Textauszug -
+---+

Aktuell laufe ein streitiges Verfahren Südafrikas vor dem Internationalen Gerichtshof (IGH), bei dem Israel ein Genozid im Gazastreifen vorgeworfen werde, erklärte Kai Ambos. Ergänzend dazu klage Nicaragua gegen Deutschland, da die Bundesrepublik wieder Kriegswaffen nach Israel liefere. Deshalb laute der Vorwurf des mittelamerikanischen Staates gegenüber Deutschland auf Beihilfe zum behaupteten Genozid. „In zwei oder drei Jahren ist mit einer Entscheidung zu rechnen“, machte der Richter die zu erwartende Zeitdauer deutlich.

Rechtswidrige Besatzung

Doch der Sachverhalt sei kein neuer. „Schon 2004 stellte ein Gutachten des Gerichtshofs fest, dass die Mauer, die Israelis und Palästinenser*innen trennt, gegen das Völkerrecht verstößt“, rief er in Erinnerung. 2024 schließlich wurde die Besatzung an sich als rechtswidrig bezeichnet. Gründe waren die Besiedelung durch Israelis, die Ausbeutung der dortigen Ressourcen sowie die Einschränkung des Selbstbestimmungsrechts der Palästinenser*innen. Deshalb werde der sofortige Abzug israelischer Truppen und der Abbruch jeglicher Zusammenarbeit von Drittstaaten mit der Besatzungsmacht gefordert. Der Chefankläger des Internationalen Strafgerichtshofs (IStGH), Karim Khan, hat Haftbefehle gegen Israels Ministerpräsident Benjamin Netanjahu und Verteidigungsminister Joaw Galant sowie drei (mittlerweile getöteten) Hamas-Funktionäre beantragt. Doch erwirkte man im Fall Putins einen Haftbefehl innerhalb weniger Wochen, dauert das Verfahren gegen die israelischen Politiker schon über fünf Monate.

Keine Verhältnismäßigkeit

„Das Selbstverteidigungsrecht eines Staates unterliegt der Verhältnismäßigkeit“, betonte der Jurist. So dürfe ein Angriff zurückgeschlagen und auch das Territorium des Angreifers attackiert werden. Dabei dürften jedoch keine zivilen Ziele angegriffen, sondern Vorsorgemaßnahmen für Zivilist*innen ergriffen werden. Bei jedem einzelnen Angriff müsste man diese Sachverhalte mit Blick auf die Verhältnismäßigkeit gegeneinander abwägen. „Wird ein Krankenhaus als militärischer Stützpunkt genutzt, darf es gemäß des Rechts in einem bewaffneten Konflikt angegriffen werden“, erläuterte Ambos. Doch sagten mittlerweile selbst deutsche Völkerrechtler*innen, dass die israelischen Streitkräfte jedes Maß der Verhältnismäßigkeit verloren hätten. „Bei 40.000 + x toten und 90.000 + x verletzten Palästinenser*innen gegenüber 1.200 toten Israelis, 3.000 Verletzten und 250 Geiseln ist eine ,Unwucht‘ da“, hielt der Professor der Universität Göttingen fest.

+---+

Zeilen des Datensatzes
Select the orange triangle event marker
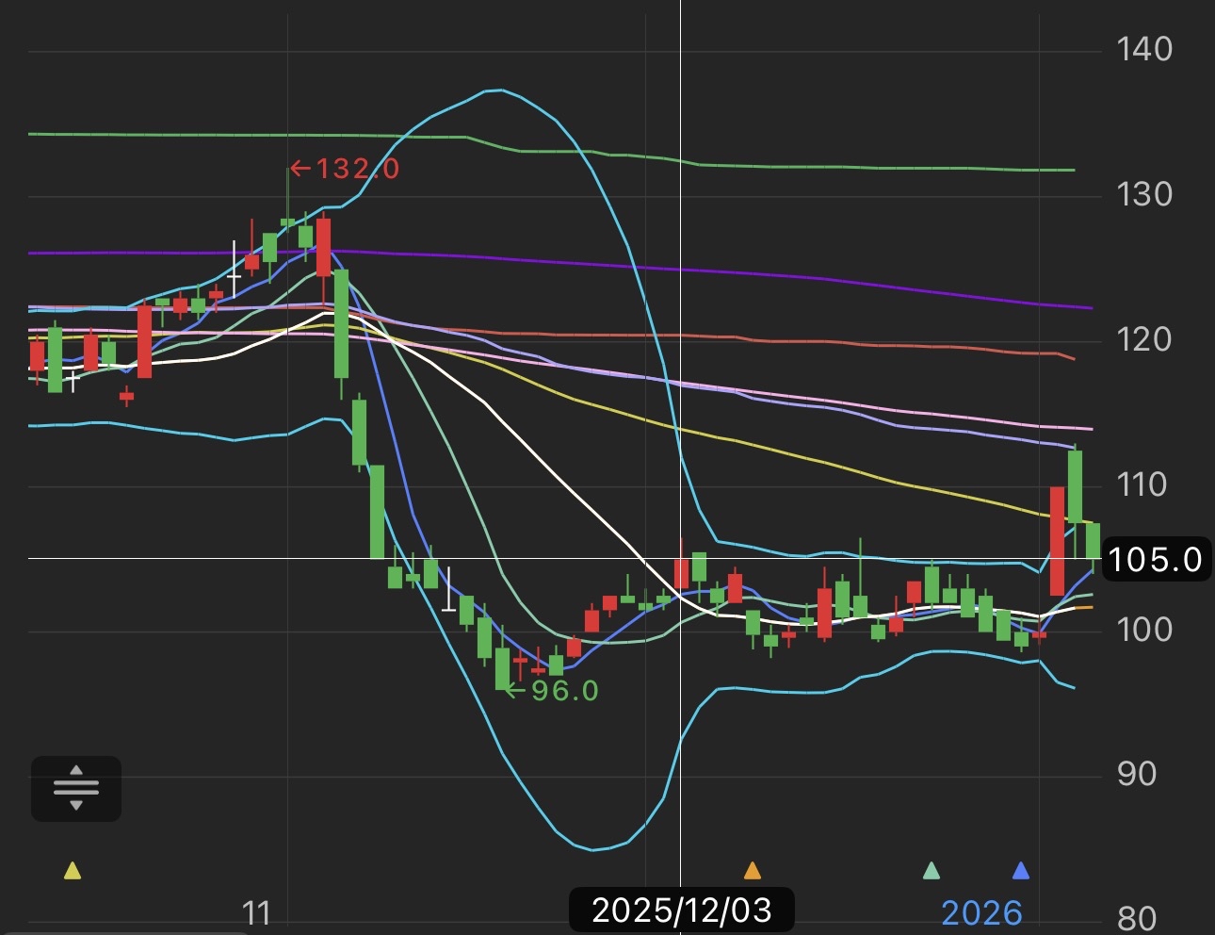 (x=752, y=870)
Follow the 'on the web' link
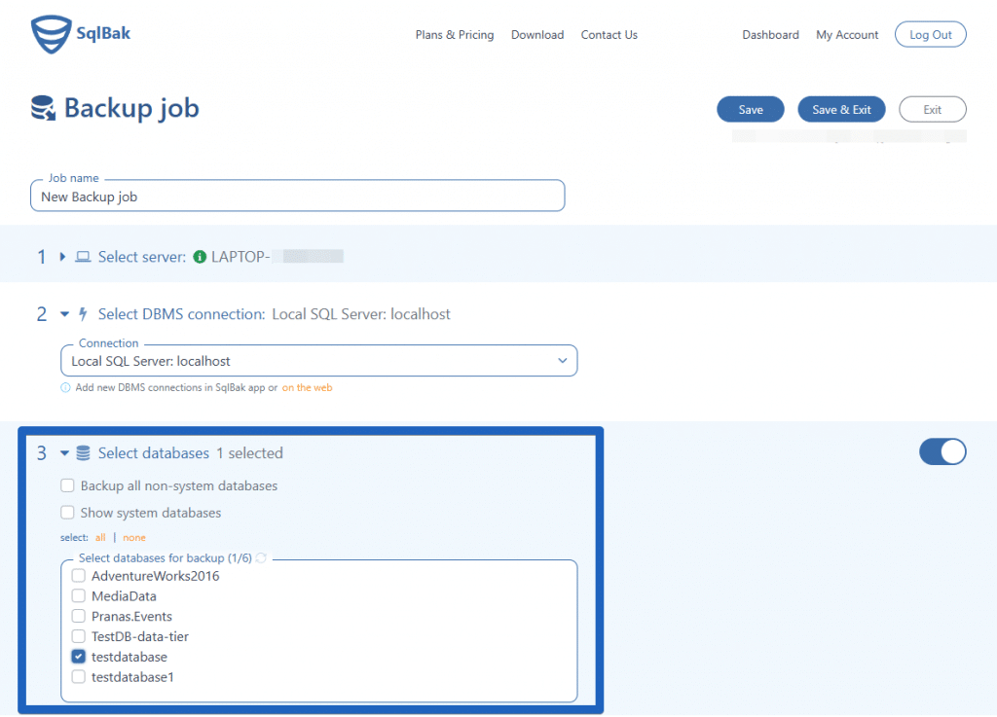 (x=307, y=387)

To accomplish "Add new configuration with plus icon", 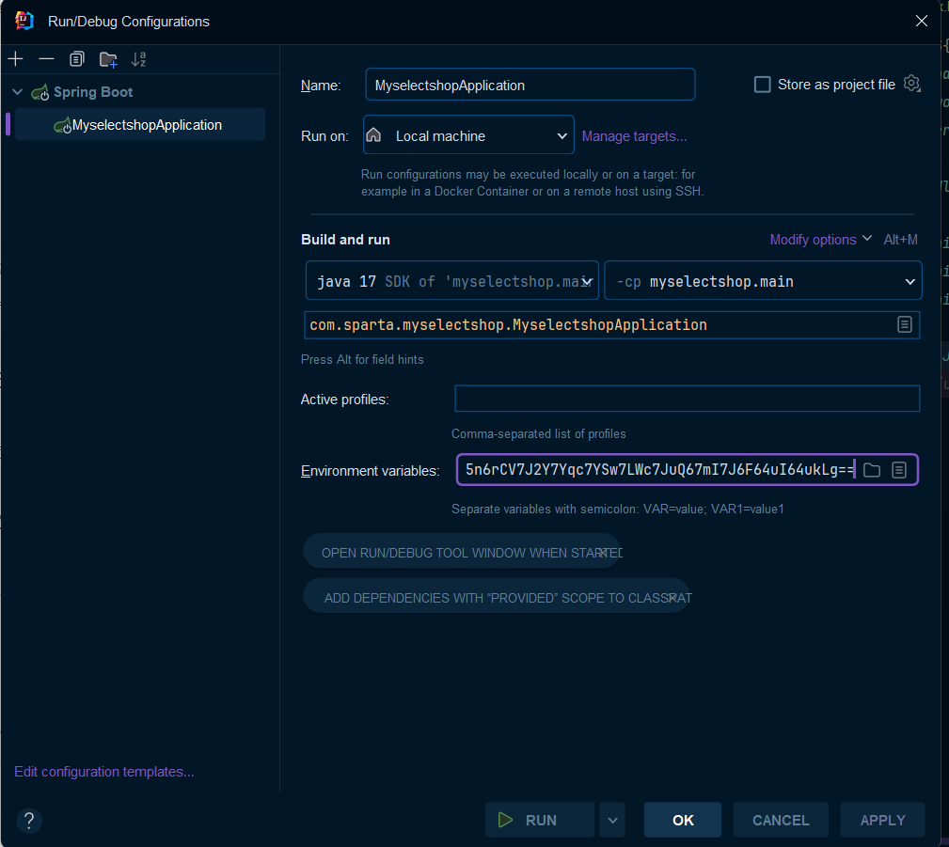I will [16, 58].
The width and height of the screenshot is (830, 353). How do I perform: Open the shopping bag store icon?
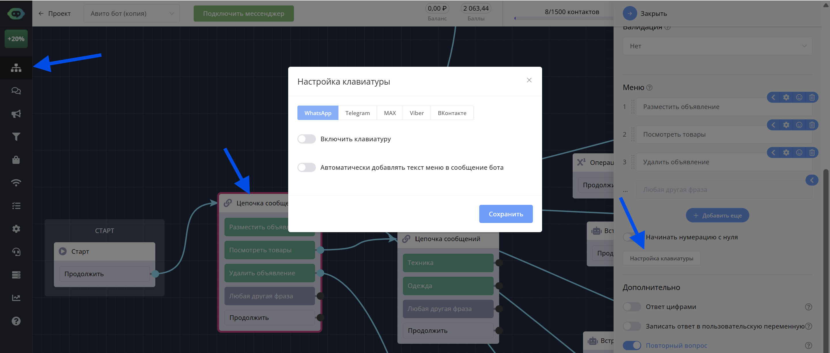[x=16, y=160]
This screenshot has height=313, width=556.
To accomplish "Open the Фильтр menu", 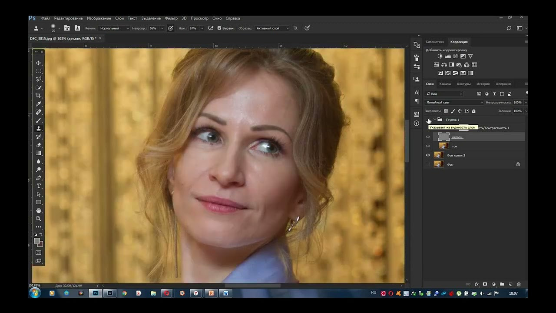I will pyautogui.click(x=171, y=18).
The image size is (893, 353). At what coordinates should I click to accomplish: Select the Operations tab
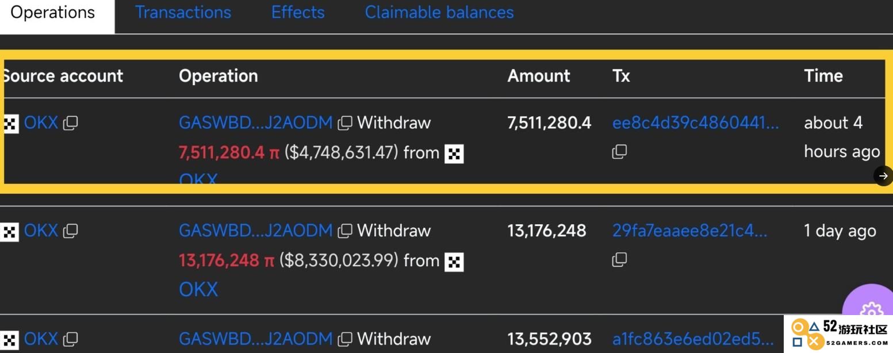pos(53,12)
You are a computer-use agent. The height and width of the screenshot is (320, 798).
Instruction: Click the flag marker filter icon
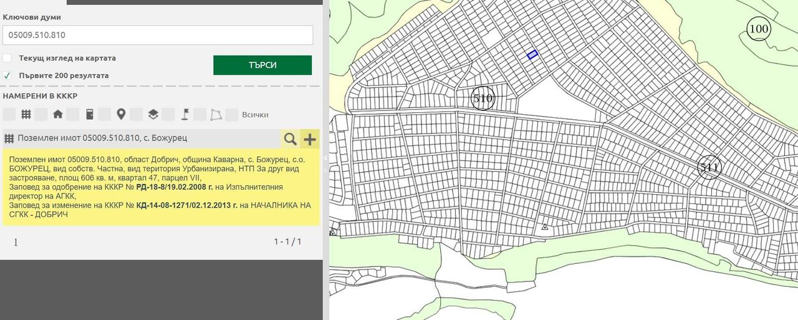coord(185,114)
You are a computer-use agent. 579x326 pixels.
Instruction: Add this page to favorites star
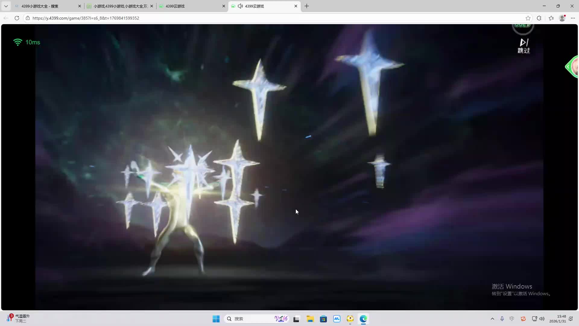pos(528,18)
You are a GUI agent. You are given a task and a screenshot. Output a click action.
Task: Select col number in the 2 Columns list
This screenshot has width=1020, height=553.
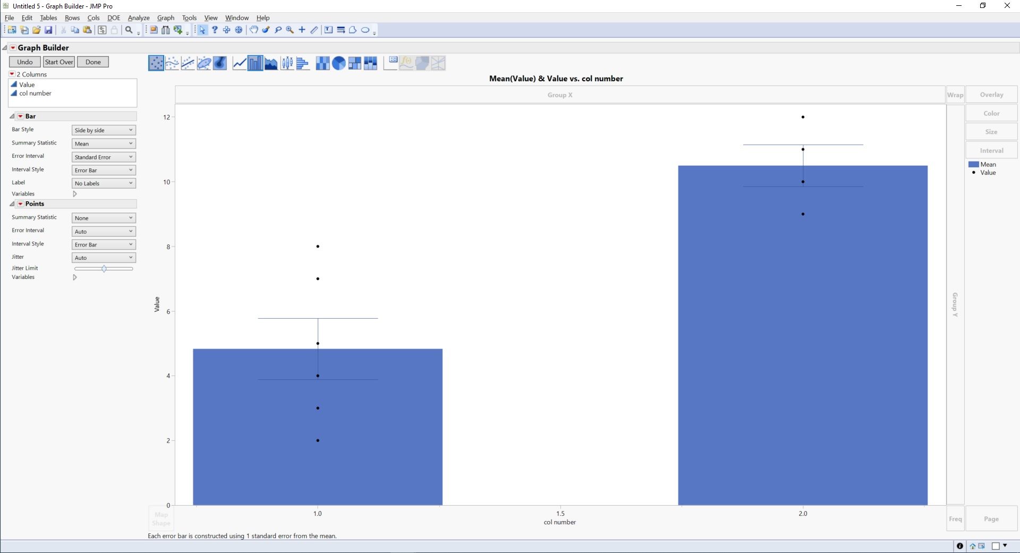click(x=36, y=93)
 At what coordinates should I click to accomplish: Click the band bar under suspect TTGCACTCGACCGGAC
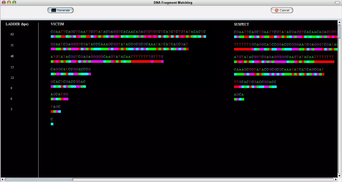click(x=255, y=87)
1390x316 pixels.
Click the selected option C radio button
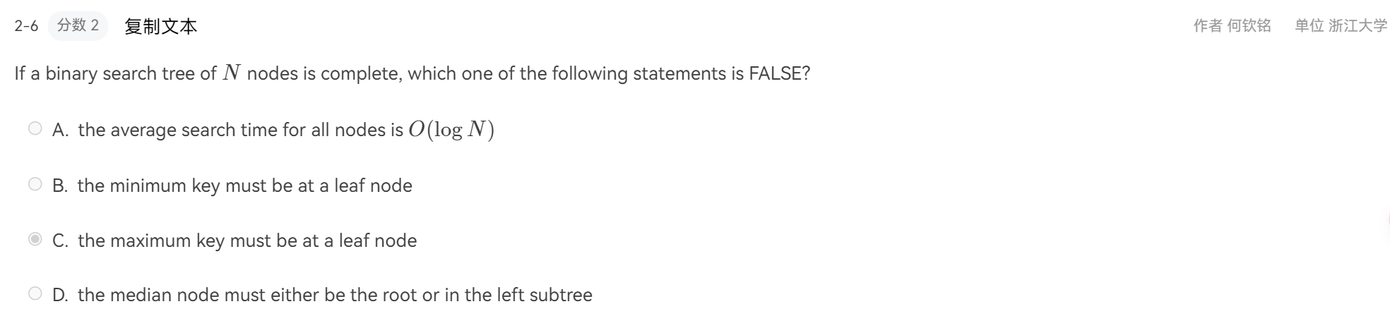35,239
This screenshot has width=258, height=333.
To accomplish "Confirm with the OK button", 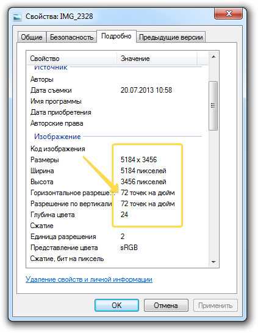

+---+

Die Aufgabe - Setzen Sie bitte den Textauszug über die völkerrechtliche Einschätzung von Kai Ambos zum Gazastreifen im Anschluss an seinen letzten Satz fort.

Schriftliche Antwort -
Sanktionen gegen Politiker*innen

„Drittstaaten müssen auf die Beendigung des Unrechtszustands der Besatzung hinwirken“, zog Muriel Asseburg ihre Schlüsse aus dem IGH-Gutachten. Die Bundesregierung solle demzufolge untersuchen, welche Beziehungen zu Israel die Besatzung festigen und solche zu beenden. Statt nur die Siedlungen und die Besatzungen als illegal zu sehen, sollte man sich vielmehr für einen EU-weiten Importstopp von Siedlungsprodukten stark machen. „Auch israelische Politiker*innen, die das Siedlungsprojekt vorantreiben, sollten sanktioniert werden“, schlug die Nahost-Expertin der Stiftung Wissenschaft und Politik vor. Die Einschätzung des Regierungssprechers Steffen Hebestreit, die Klage vor dem IGH wegen Völkermordes entbehre jeglicher Grundlage, stoße vor allem im Globalen Süden auf Kritik.

Recht oder eigene Regeln?

In Südafrika oder Brasilien setze man sich für eine rechtsgeleitete Weltordnung mittels solcher UN-Institutionen ein. Der Vorstoß der Bundesregierung erwecke in diesen Ländern jedoch den Eindruck die USA und ihre Verbündeten wollten eine regelgeleitete Weltordnung etablieren, bei der nur sie die Regeln bestimmten. Kritisch sah Asseburg auch die „Staatsräson“ als historische Verantwortung. Dieser beinhalte sowohl die Verantwortung Deutschlands für Jüd*innen in der ganzen Welt, besonders aber in der Bundesrepublik und Israel sowie das Eintreten für Menschenrechte und das Völkerrecht.

Rechte für alle nötig

Doch wurden mit der Zeit die Menschenrechte der Verantwortung gegenüber allen Jüd*innen untergeordnet, spricht sie ein Spannungsfeld an. „Das wurde schließlich allein auf Israel reduziert, wobei man auf die Konfliktanalyse und Sicherheitsdoktrin des Staates zurückgriff“, kritisierte sie. Doch müsse man die Sicherheit der Israelis und die der Palästinenser*innen zusammen denken. „Es braucht einen Ausgleich, der allen in der Region Rechte gewährt“, forderte sie.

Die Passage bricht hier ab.